At Cleveland Clinic Florida, all patients are requested to keep a 3- to 7-day diary of bladder and bowel habits, laxative, enema, or suppository use, fluid intake, number of home exercises completed, fiber intake, and any associated symptoms of constipation or incontinence.
The initial session begins with a history and description of the anatomy and physiology of the bowel, bladder, and pelvic muscle function using anatomic diagrams and visual aids. This is followed by a description of the biofeedback process, instrumentation, and PMR exercises. Results are not immediate; as with any exercise program, muscle improvement requires time and effort. The initial goals of isolated pelvic muscle contractions are established and an example of an sEMG tracing showing efficient muscle function is reviewed. Patients are given instructions on proper insertion of the internal sensor and remain fully clothed during the session. They are placed in a comfortable semi-recumbent position for training. Surface electrodes are then placed on the right abdominal quadrant along the long axis of the oblique muscles, used to monitor abdominal accessory muscle use. The cables are attached to the SRS Orion PC/12 (SRS Medical Systems, Inc., Redmond, WA) multimodality instrumentation that provides the ability to simultaneously monitor up to four muscle sites
(Figure 12-1.2). Electromyography specifications include a bandwidth of 20 to 500 Hz and 50/60 Hz notch filter. Surface EMG evaluation is performed and reviewed with the patient.
Training for dyssynergia, incontinence, or pain begins with the systematic shaping of isolated pelvic muscle contractions. Observation of other accessory muscle use such as the gluteal or thighs during the session is discussed with the patient. Excessive pelvic muscle activity with an elevated resting tone more than 2 ||V may be associated with dyssynergia, voiding dysfunction, and pelvic pain. Jacob-son's progressive muscle relaxation strategy implicates that, after a muscle tenses, it automatically relaxes more deeply when released. This strategy is used to assist with hypertonia, placing emphasis on awareness of decreased muscle activity viewed on the screen as the PFM becomes more relaxed. This repetitive contract-relax sequence of isolated pelvic muscle contractions also facilitates discrimination between muscle tension and muscle relaxation. Some patients, usually women, have greater PFM descent with straining during defecation associated with difficulty in rectal expulsion. Pelvic floor weakness may result in intrarectal mucosal intussusception or rectal prolapse, which contributes to symptoms of constipation, along with vaginal prolapse. Multifactorial concomitant PFM dysfunction accounts for the rationale to initiate all patients with isolated symptoms on comprehensive pelvic muscle rehabilitative therapy. Home practice recommendations depend on the observed decay in the duration of the contraction accompanied by the abdominal muscle recruitment. The number of contractions the patient is able to perform before notable muscle fatigue occurs gauges the number of repetitions recommended at one time. Fatigue can be observed in as few as 3 to 4 contractions seen in patients with weak PFMs. An example of home practice may begin with the patient performing an isolated PFM contraction, holding for a 5-second duration, relaxing for 10 seconds, and repeating 3 to 10 times, which constitutes one set. One set is performed 3 to 5 times daily, at designated intervals, allowing for extended rest periods between sets. The lower the number of repetitions, the more frequent interval sets should be performed daily. Excessive repetitions may overly fatigue the muscles and exacerbate symptoms.

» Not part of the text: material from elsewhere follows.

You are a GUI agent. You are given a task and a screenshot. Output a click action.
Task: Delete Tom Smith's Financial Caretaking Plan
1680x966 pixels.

Subsequent sessions begin with a diary review and establishing further goals aimed toward individualized symptom improvement. This is followed by an sEMG evaluation, which may include the addition of quick contract and release repetitions and Valsalva maneuvers, depending on the patient's progress. These objective measurements gauge improvements in muscle activity that should be seen with each visit and occur before symptomatic improvement; this provides positive reinforcement for the patient to continue treatment. To assist with compliance, additional tasks should be limited to no more than three at any given time. These tasks, tailored to the individual needs, may include increasing the duration and number of PFM
exercises, habit training, physiologic quieting, anorectal coordination maneuvers, altering fiber and fluid intake, increasing activity and/or modifying laxative use or other methods of evacuatory assistance. Although the ideal goal may be to abolish all symptoms, this may not always be accomplished because of underlying conditions. Therefore, patients should be directly involved in setting their treatment goals. Some patients may be satisfied simply with the ability to leave home without fear of a significant relative fecal accident. Improved quality of life and patient satisfaction should be considered a treatment success.